So can ignorance be a reasonable excuse?
The recent tax case of Leigh Jacques v HMRC  UKFTT 311 (TC) considered whether ignorance can indeed be accepted as a reasonable excuse. While only an appeal of a Sch 41 Failure to Notify penalty of £250 in relation to High Income Child Benefit Charge (HICBC), the case was decided in the appellant’s favour, and should be noted by HMRC. In my view, it presents a very well explained decision by Justice Nigel Popplewell (JNP).
A summary of the notable points are:
- JNP held it was objectively reasonable for the appellant in the circumstances of this case to have been ignorant of the requirement to complete a self-assessment tax return in light of his liability to the HICBC.
- It was not incumbent on the objectively reasonable taxpayer, without notice of a change in tax law, to go rummaging through all of HMRC’s information on the off chance that there might be something that is hidden away in it which is relevant to his tax position - para 28.
- JNP states HMRC has been disingenuous in its use of other tax cases when presenting. When using Nicholson V Morris  STC 269 as a reasonable excuse case as well as the Perrin case  UKUT 363 (TCC), HMRC selected extracts that did not portray the actual reasoning behind those cases to bolster their arguments without reflecting how decisions were reached in those cases.
In summary, ignorance of the law can constitute a reasonable excuse. This is also demonstrated in other cases for example what para 82 said in Perrin and the decision in the Clean Car Co  VATTR 234.
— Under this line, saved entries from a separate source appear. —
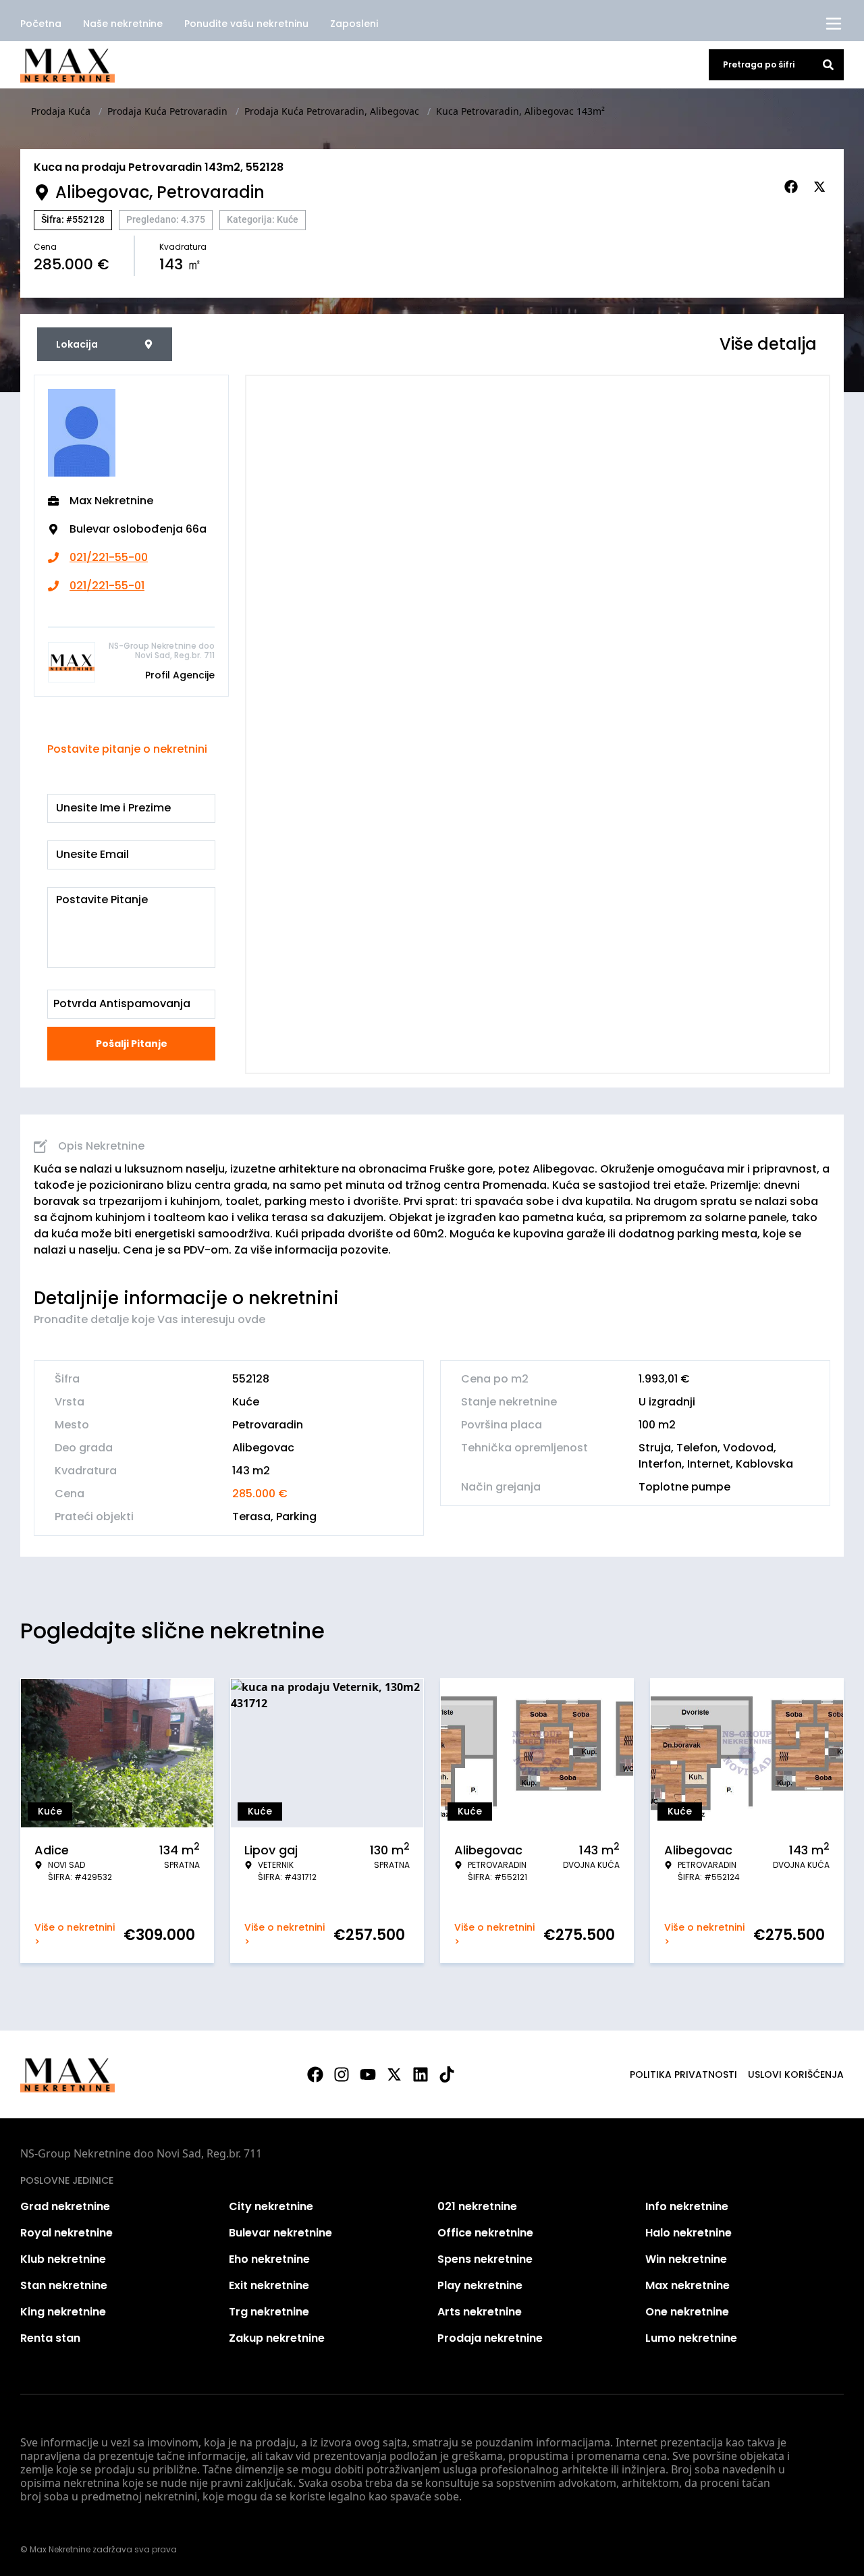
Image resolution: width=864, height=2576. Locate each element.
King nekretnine (63, 2311)
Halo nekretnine (688, 2232)
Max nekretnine (687, 2285)
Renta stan (50, 2338)
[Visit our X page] (394, 2074)
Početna (40, 23)
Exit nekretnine (269, 2285)
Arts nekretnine (479, 2311)
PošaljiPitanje (131, 1043)
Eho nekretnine (269, 2259)
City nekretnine (271, 2206)
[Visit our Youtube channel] (368, 2074)
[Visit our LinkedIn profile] (420, 2074)
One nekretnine (687, 2311)
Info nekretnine (686, 2206)
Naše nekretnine (123, 23)
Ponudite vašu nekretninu (246, 23)
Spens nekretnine (485, 2259)
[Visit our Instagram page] (341, 2074)
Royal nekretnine (66, 2232)
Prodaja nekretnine (490, 2338)
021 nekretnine (477, 2206)
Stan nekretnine (63, 2285)
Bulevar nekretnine (280, 2232)
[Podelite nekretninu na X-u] (821, 187)
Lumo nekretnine (691, 2338)
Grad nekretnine (65, 2206)
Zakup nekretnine (277, 2338)
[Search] (828, 64)
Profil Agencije (180, 675)
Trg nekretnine (269, 2311)
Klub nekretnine (63, 2259)
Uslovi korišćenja (796, 2074)
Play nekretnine (479, 2285)
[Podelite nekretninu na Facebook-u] (793, 187)
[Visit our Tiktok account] (447, 2074)
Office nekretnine (485, 2232)
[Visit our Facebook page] (315, 2074)
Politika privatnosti (683, 2074)
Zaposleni (354, 23)
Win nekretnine (686, 2259)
I believe this recent case will assist practitioners in defending penalties where the taxpayer was unaware of a statutory requirement. For example, we’ve seen unprecedented use by HMRC of Schedule 18 of Finance (No. 2) Act 2017 Failure to Correct penalties, where HMRC officers have steadfastly maintained it’s not an excuse to be ignorant of the 30 September 2018 Requirement to Correct deadline. Buzzacott is currently challenging HMRC’s position on this with HMRC’s safeguards committee.